Like most African women, Gambian women rank among the poorest in the world, and are often the main and sometimes the only providers for their families. They prepare food, fetch water, raise children, and gather fuel, while at the same time producing over 70 percent of the food grown in The Gambia. Yet despite their great productivity, women have the least access to resources such as credit, agricultural inputs, or labor saving devices.

In 1989, Peace Corps/The Gambia's newly formed WID committee accepted the challenge of preparing volunteers in each sector to assist the women they live and work with in improving their standard of living, thus becoming more acceptable as a vital key to development in The Gambia. They chose to do this by sponsoring a workshop on Money Management for volunteers and their counterparts, of which this manual is the product.

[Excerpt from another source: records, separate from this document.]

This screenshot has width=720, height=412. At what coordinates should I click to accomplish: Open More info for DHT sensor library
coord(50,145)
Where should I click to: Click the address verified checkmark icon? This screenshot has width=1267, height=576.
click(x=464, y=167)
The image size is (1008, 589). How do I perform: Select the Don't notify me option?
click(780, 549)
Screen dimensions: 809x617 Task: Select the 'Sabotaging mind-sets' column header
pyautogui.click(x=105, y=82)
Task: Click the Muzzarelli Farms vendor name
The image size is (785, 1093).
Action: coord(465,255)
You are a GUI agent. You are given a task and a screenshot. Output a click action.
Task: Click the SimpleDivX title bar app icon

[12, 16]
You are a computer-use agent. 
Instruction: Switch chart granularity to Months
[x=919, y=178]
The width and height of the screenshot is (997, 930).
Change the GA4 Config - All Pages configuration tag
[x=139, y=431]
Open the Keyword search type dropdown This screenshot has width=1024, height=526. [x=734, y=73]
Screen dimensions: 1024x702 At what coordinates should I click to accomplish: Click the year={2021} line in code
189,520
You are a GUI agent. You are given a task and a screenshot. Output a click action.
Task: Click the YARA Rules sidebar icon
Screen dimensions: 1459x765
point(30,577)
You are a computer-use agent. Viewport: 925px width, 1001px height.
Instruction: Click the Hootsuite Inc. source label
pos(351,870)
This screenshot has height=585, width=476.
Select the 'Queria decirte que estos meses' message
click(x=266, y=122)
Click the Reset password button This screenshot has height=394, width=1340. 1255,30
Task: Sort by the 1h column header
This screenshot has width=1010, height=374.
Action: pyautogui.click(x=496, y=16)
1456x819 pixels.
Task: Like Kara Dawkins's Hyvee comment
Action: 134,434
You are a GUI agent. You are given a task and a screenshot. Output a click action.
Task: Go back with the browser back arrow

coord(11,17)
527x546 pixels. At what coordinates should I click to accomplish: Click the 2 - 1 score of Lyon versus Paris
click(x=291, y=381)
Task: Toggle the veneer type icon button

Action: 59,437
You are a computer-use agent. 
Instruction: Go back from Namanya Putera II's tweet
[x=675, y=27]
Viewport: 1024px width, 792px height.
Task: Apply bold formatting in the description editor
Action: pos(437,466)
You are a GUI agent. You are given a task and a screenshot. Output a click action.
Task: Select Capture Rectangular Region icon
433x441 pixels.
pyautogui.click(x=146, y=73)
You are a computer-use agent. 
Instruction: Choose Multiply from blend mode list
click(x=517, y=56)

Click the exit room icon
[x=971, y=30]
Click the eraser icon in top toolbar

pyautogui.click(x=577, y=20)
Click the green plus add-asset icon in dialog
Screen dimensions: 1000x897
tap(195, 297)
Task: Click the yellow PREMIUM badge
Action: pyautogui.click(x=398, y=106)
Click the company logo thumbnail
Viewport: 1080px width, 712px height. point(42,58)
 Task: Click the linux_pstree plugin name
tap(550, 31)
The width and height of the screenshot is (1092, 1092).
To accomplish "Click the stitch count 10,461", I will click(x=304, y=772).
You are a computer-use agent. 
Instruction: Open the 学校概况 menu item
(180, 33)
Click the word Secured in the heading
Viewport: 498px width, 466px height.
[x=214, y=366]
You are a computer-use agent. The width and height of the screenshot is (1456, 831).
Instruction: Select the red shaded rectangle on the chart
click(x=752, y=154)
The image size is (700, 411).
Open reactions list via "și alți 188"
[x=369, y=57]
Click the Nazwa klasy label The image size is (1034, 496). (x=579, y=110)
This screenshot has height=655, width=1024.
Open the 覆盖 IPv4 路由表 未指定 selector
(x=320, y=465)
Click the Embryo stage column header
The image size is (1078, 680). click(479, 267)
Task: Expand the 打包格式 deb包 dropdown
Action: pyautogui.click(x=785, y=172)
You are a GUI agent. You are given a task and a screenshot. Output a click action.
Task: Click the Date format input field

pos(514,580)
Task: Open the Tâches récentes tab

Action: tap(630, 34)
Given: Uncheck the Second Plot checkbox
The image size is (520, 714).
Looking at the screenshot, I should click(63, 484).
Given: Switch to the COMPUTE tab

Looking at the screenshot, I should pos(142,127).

Helping the women to earn more money and manage it more efficiently was thought to be an initial and effective way to begin. Therefore, the following pages have been designed to assist volunteers in their efforts to train village women in some basic money management skills. Community development workers, men and women village leaders, NGOs, PVOs and others who work with Gambian women might also find the manual useful.

The production of this manual represents an important step in our efforts to improve the quality of life for the Gambian woman. We hope it will inspire others to develop additional materials to help achieve this goal.

Special acknowledgment goes to Sheila Reed for her skillful talent in planning, facilitating and coordinating the first successful Peace corps Women In Development workshop and manual in The Gambia.